■ Material for this task ■
----------
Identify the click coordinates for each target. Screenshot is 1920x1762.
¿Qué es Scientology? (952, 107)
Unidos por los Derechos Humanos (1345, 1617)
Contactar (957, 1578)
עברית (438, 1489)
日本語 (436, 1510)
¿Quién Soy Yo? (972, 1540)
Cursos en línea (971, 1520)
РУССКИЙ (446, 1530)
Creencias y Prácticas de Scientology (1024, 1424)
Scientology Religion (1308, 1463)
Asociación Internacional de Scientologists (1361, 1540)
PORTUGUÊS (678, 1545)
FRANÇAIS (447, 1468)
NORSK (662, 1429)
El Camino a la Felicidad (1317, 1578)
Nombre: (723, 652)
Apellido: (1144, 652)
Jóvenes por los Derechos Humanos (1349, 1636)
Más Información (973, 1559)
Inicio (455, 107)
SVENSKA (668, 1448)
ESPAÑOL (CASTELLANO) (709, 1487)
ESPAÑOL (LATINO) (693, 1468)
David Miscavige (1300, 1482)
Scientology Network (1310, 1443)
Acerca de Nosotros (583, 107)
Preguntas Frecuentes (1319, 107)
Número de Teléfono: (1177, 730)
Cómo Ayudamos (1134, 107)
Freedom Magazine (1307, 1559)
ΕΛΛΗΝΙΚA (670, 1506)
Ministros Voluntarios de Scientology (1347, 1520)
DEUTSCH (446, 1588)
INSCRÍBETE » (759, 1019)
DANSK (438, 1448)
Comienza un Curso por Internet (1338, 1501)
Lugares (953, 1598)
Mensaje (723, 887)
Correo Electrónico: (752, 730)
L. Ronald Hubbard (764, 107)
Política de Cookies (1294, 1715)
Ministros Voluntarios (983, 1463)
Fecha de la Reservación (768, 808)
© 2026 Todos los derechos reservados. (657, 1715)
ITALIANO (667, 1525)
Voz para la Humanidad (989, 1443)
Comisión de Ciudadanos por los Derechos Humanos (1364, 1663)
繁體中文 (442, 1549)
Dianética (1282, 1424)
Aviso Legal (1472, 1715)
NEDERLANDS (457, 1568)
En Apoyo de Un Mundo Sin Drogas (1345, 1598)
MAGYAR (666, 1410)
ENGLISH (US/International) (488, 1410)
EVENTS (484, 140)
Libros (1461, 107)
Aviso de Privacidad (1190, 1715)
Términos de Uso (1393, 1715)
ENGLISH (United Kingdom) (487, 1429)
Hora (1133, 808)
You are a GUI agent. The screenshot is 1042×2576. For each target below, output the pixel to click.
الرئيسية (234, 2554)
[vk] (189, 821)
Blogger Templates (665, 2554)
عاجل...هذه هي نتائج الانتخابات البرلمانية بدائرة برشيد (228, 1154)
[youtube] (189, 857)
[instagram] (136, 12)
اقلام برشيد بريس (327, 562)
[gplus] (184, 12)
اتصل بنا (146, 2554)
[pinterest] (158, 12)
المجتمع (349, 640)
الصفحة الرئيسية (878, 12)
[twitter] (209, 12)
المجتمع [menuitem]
----------
■ What is required ■
Reproduce each line of the material above precisely.

■ Answer space ■
Identify the click coordinates for each target. Screenshot is 1920x1762.
¿Qué es Scientology? (952, 107)
Unidos por los Derechos Humanos (1345, 1617)
Contactar (957, 1578)
עברית (438, 1489)
日本語 (436, 1510)
¿Quién Soy Yo? (972, 1540)
Cursos en línea (971, 1520)
РУССКИЙ (446, 1530)
Creencias y Prácticas de Scientology (1024, 1424)
Scientology Religion (1308, 1463)
Asociación Internacional de Scientologists (1361, 1540)
PORTUGUÊS (678, 1545)
FRANÇAIS (447, 1468)
NORSK (662, 1429)
El Camino a la Felicidad (1317, 1578)
Nombre: (723, 652)
Apellido: (1144, 652)
Jóvenes por los Derechos Humanos (1349, 1636)
Más Información (973, 1559)
Inicio (455, 107)
SVENSKA (668, 1448)
ESPAÑOL (CASTELLANO) (709, 1487)
ESPAÑOL (LATINO) (693, 1468)
David Miscavige (1300, 1482)
Scientology Network (1310, 1443)
Acerca de Nosotros (583, 107)
Preguntas Frecuentes (1319, 107)
Número de Teléfono: (1177, 730)
Cómo Ayudamos (1134, 107)
Freedom Magazine (1307, 1559)
ΕΛΛΗΝΙΚA (670, 1506)
Ministros Voluntarios de Scientology (1347, 1520)
DEUTSCH (446, 1588)
INSCRÍBETE » (759, 1019)
DANSK (438, 1448)
Comienza un Curso por Internet (1338, 1501)
Lugares (953, 1598)
Mensaje (723, 887)
Correo Electrónico: (752, 730)
L. Ronald Hubbard (764, 107)
Política de Cookies (1294, 1715)
Ministros Voluntarios (983, 1463)
Fecha de la Reservación (768, 808)
© 2026 Todos los derechos reservados. (657, 1715)
ITALIANO (667, 1525)
Voz para la Humanidad (989, 1443)
Comisión de Ciudadanos por los Derechos Humanos (1364, 1663)
繁體中文 (442, 1549)
Dianética (1282, 1424)
Aviso Legal (1472, 1715)
NEDERLANDS (457, 1568)
En Apoyo de Un Mundo Sin Drogas (1345, 1598)
MAGYAR (666, 1410)
ENGLISH (US/International) (488, 1410)
EVENTS (484, 140)
Libros (1461, 107)
Aviso de Privacidad (1190, 1715)
Términos de Uso (1393, 1715)
ENGLISH (United Kingdom) (487, 1429)
Hora (1133, 808)
You are a GUI agent. The screenshot is 1042×2576. For each target below, output the pixel to click.
الرئيسية (234, 2554)
[vk] (189, 821)
Blogger Templates (665, 2554)
عاجل...هذه هي نتائج الانتخابات البرلمانية بدائرة برشيد (228, 1154)
[youtube] (189, 857)
[instagram] (136, 12)
اقلام برشيد بريس (327, 562)
[gplus] (184, 12)
اتصل بنا (146, 2554)
[pinterest] (158, 12)
المجتمع (349, 640)
الصفحة الرئيسية (878, 12)
[twitter] (209, 12)
المجتمع [menuitem]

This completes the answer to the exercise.